Transplantation of Allogeneic MSC in Patients With Pulp Necrosis and Chronic Apical Periodontitis — MSC  

Apical Periodontitis Clinical Trial

Official title: Transplantation of Allogeneic Mesenchymal Stromal Cells in Patients With Immature Apex Teeth With Pulp Necrosis and Chronic Apical Periodontitis

Status Completed

Clinical Trial Summary

The purpose of the study is to evaluate the effect of Mesenchymal Stromal Cell (MSC) implantation on pulp and periapical regeneration of immature teeth with pulp necrosis and chronic apical periodontitis.

BACKGROUND:

• Post-traumatic pulp necrosis prevents root development in children and adolescents.

• The multipotent ability of MSC to differentiate into bone-forming cells (osteoblasts) and dentin-forming cells (Odontoblast) has allowed the development of protocols to induce dental pulp regeneration in preclinical models and patients with immature teeth with pulpal necrosis.

IMPACT:

• Worldwide, post-traumatic pulp necrosis in children and adolescents constitutes a health problem in the endodontic area.

• Treatment with MSC would provide an effective therapeutic alternative to patients with pulp necrosis and incomplete root formation.
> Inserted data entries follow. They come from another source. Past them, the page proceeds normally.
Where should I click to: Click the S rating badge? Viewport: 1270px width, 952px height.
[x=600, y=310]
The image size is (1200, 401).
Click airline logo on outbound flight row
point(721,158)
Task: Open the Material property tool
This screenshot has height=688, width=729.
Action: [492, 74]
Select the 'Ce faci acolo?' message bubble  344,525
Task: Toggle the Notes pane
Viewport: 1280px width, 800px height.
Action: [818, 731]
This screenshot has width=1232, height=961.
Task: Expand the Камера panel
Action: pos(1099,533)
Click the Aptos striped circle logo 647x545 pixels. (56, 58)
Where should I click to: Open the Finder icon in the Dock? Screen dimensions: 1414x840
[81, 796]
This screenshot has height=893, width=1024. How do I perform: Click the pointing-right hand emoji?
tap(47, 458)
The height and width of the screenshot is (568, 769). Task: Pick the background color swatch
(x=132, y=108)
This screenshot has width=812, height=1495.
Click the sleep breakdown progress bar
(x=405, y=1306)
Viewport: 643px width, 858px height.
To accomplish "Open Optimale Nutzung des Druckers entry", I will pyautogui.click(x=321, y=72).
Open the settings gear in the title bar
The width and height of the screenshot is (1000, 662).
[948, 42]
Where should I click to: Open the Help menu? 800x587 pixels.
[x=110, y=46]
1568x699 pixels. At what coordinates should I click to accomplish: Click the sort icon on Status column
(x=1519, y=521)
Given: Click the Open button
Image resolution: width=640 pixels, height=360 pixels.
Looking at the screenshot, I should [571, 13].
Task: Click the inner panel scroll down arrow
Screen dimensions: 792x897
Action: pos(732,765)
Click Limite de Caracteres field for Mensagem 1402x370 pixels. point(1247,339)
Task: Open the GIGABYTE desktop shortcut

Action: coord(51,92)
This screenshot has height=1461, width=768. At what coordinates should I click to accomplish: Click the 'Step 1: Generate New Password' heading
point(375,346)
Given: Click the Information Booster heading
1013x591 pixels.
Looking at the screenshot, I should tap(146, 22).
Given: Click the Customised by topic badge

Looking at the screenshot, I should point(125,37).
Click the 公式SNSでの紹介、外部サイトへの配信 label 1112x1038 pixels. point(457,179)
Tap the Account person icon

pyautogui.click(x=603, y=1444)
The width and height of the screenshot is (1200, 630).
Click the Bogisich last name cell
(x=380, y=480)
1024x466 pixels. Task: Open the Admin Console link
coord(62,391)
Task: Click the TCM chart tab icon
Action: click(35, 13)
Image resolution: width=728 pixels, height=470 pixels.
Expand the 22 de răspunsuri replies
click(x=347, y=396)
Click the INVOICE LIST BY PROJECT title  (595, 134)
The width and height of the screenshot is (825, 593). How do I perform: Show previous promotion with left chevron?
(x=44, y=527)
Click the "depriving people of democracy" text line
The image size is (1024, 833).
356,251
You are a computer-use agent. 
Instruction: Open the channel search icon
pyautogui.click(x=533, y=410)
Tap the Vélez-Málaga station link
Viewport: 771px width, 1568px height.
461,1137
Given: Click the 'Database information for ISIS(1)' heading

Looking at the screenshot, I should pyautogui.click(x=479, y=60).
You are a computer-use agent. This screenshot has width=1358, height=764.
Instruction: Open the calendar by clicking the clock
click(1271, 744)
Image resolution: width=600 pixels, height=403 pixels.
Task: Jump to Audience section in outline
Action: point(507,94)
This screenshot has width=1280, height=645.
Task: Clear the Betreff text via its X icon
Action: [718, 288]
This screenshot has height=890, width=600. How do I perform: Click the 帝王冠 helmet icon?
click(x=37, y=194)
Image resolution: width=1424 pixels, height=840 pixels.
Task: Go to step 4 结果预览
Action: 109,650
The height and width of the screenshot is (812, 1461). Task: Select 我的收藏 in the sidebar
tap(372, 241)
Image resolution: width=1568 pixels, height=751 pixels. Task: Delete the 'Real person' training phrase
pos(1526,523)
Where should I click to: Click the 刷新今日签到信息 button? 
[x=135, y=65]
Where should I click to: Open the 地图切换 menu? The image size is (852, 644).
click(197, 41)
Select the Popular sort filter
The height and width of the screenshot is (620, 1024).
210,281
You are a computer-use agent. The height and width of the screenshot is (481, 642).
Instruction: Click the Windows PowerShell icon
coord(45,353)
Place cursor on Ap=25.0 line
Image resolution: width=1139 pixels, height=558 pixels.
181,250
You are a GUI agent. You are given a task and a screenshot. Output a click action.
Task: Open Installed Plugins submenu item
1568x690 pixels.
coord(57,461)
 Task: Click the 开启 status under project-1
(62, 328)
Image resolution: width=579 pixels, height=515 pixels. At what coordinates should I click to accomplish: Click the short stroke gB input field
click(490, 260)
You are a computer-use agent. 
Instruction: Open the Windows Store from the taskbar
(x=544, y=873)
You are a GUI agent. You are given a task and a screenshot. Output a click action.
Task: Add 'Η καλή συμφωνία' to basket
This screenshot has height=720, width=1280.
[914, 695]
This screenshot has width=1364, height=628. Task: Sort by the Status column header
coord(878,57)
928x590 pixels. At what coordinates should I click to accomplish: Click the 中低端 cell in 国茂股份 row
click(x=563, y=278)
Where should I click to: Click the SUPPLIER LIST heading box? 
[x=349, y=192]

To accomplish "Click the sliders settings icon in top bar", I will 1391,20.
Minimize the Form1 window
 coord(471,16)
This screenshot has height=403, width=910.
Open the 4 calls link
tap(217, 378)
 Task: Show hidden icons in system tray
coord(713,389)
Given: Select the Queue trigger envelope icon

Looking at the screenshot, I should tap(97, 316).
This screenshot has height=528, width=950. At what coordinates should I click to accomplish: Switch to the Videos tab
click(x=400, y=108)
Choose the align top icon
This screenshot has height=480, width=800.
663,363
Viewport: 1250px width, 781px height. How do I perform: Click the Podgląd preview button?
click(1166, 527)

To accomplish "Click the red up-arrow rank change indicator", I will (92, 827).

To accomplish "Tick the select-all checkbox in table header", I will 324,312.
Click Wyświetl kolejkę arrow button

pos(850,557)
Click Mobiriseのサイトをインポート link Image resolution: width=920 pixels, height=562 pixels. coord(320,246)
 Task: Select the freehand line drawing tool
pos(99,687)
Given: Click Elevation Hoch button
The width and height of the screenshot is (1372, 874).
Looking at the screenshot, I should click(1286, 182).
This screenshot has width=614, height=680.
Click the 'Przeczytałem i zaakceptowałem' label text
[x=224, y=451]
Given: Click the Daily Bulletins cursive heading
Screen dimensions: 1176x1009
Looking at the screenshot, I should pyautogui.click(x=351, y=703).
• The possible pulp and periapical regeneration of immature teeth induced by MSC would have a huge impact on the treatment of these patients.

Eligibility for EMC implant study Age: 6 to 16 years Sex: Male or Female Healthy volunteers accepted: NO.

TREATMENT GROUPS:

In the present study, the implantation of MSC will be performed in patients with immature teeth with pulpal necrosis with apical periodontitis, who will receive the appropriate endodontic treatment (according to the guidelines of the American Association of Endodontics) and implantation of allogeneic BM-MSC . This group will be compared with the history made in the Postgraduate Endodontics of the Universidad Central de Venezuela (UCV) and with international case series made by revascularization.

Clinical follow-up of each patient:

1. Clinical controls (facial evaluation, gingival evaluation, apical palpation, horizontal and vertical percussion, cold and heat sensitivity tests) will be carried out on days 0, 7, 30, 90, 180 and 364. Additionally, a clinical evaluation will be carried out at the two years post-implantation of MSC.

2. Radiological controls will be carried out on days 0, 7, 30, 90, 180 and 364. Additionally, they will be carried out two years post-implantation of MSC.

3. A tomographic evaluation will be performed when was evident periapical repair in a periapical radiograph. To measure root formation, root canal narrowing and verification the periapical repair in 3D.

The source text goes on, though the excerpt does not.